A big focus of my marathon training has been recovery. It obviously should always be a significant part of any training plan, but I’ve made extra time for this build because of my hamstring injury (now I just need to add more strength training into my schedule!). Here’s a look at my favorite ways to recover.
Swimming
It’s such a chore to get to the pool, right?! A 3,000-yard session is easily a two-hour production when you combine drive time, showering, and maybe a little apres swim in the sauna. But gosh, there’s something about being the water – especially the sunshiny outdoor 50m pool – that’s fantastic for recovery. (I swear I heard on a podcast once that the water pressure per square inch on your body is like wearing compression boots?! But I’m probably making that up! Regardless, swimming is excellent recovery.)
Legs up the wall
First thing I do when I get home from running?

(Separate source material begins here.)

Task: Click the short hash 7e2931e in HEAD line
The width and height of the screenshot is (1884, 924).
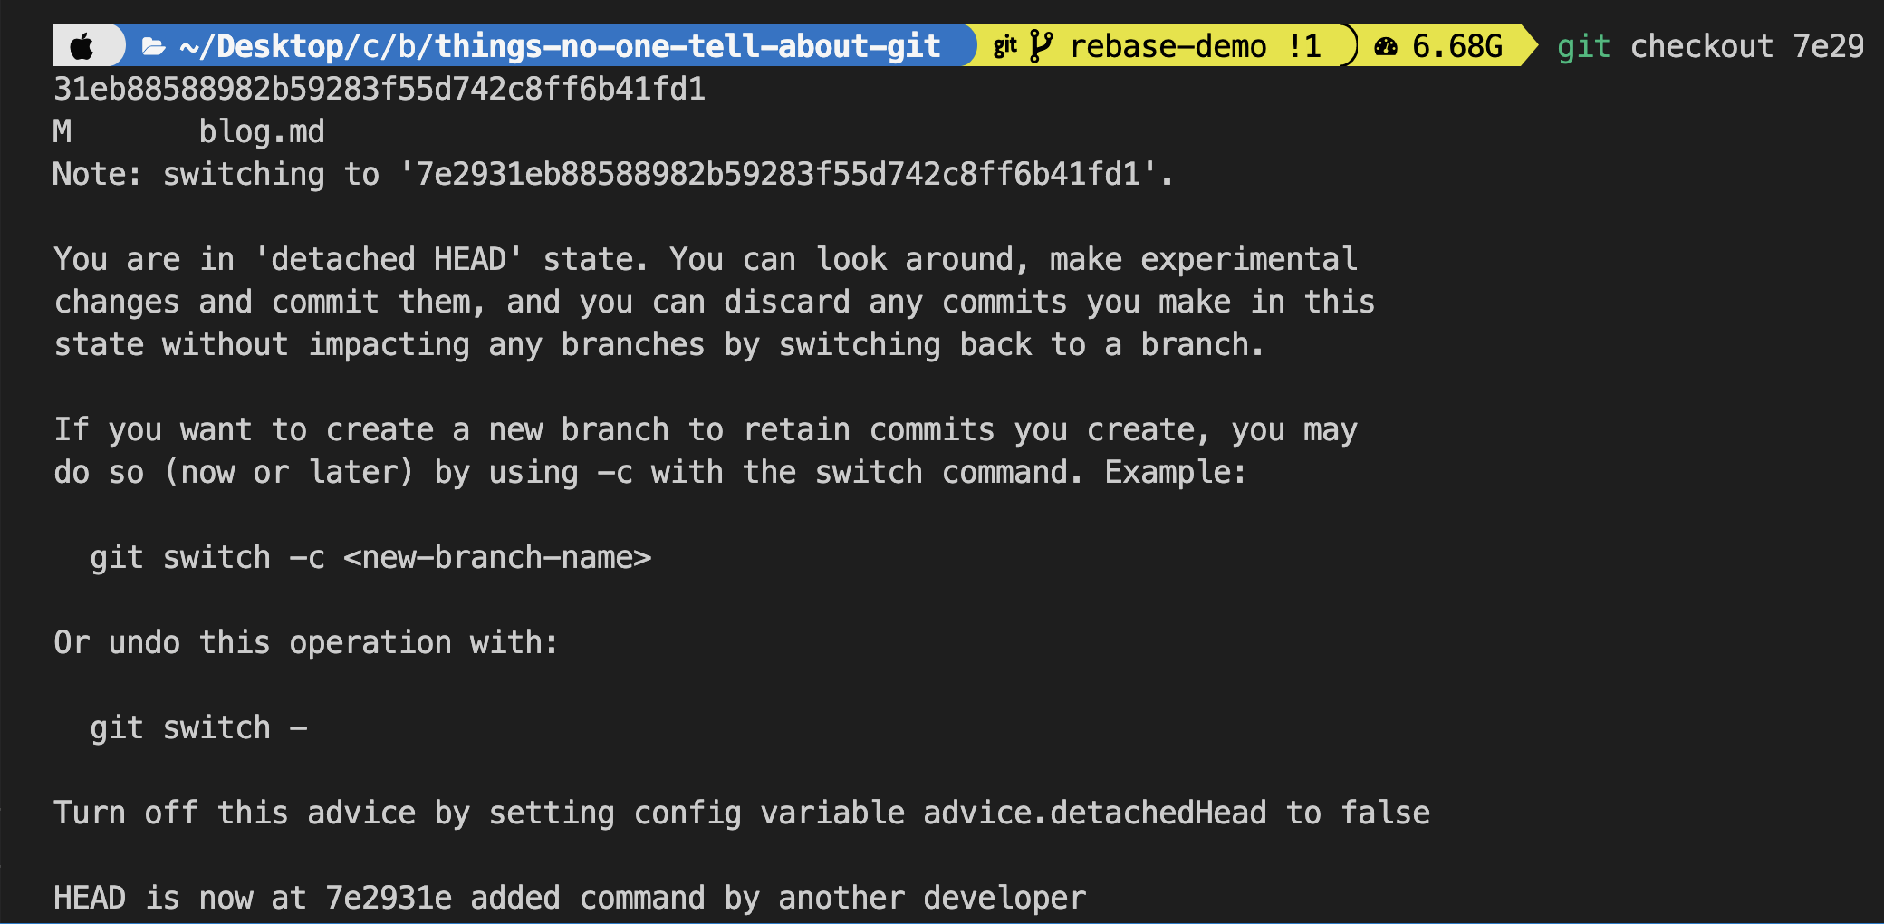Action: (389, 898)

Lay down on the dining room floor and put my legs up the wall for 10 minutes or so. It stretches out the hammies, and it’s so restorative – I can feel my heart rate slow almost immediately. And it’s laying on the floor, which is pretty much the only thing I want to do after a long run anyway.
Foam rolling
A PT friend often tells me that foam rolling is underrated. And while I usually loathe doing it because it’s always easier to sit on the sofa and watch Netflix, I couldn’t agree more. My legs are so much happier when I roll regularly (and by regularly I mean every night). I’ve also been making a point to roll before and after every run, and that definitely seems to help reduce inflammation, increase mobility and speed recovery (yay for myofascial release!).
Compression boots
We recently bought a pair of compression boots, and whoa – I knew they were great, but I didn’t realize how great until using them consistently. Nick and I take turns sitting in them every evening, usually with a glass of kombucha and dark chocolate.
Sleep
Hands-down the best recovery tool on the market and definitely my favorite one. After a few IM training builds where I didn’t get enough sleep, I adjusted last year for IMMT to make sure I was getting, at minimum, seven hours a night (which meant masters had to go). And this year, thanks to sleep tracking on my Garmin Fenix, I’ve been able to focus on it even more. What I’ve learned: I really can’t function and feel like garbage on less than seven hours, that my minimum is 7.5 hours, and that I feel best when I consistently get eight hours a night.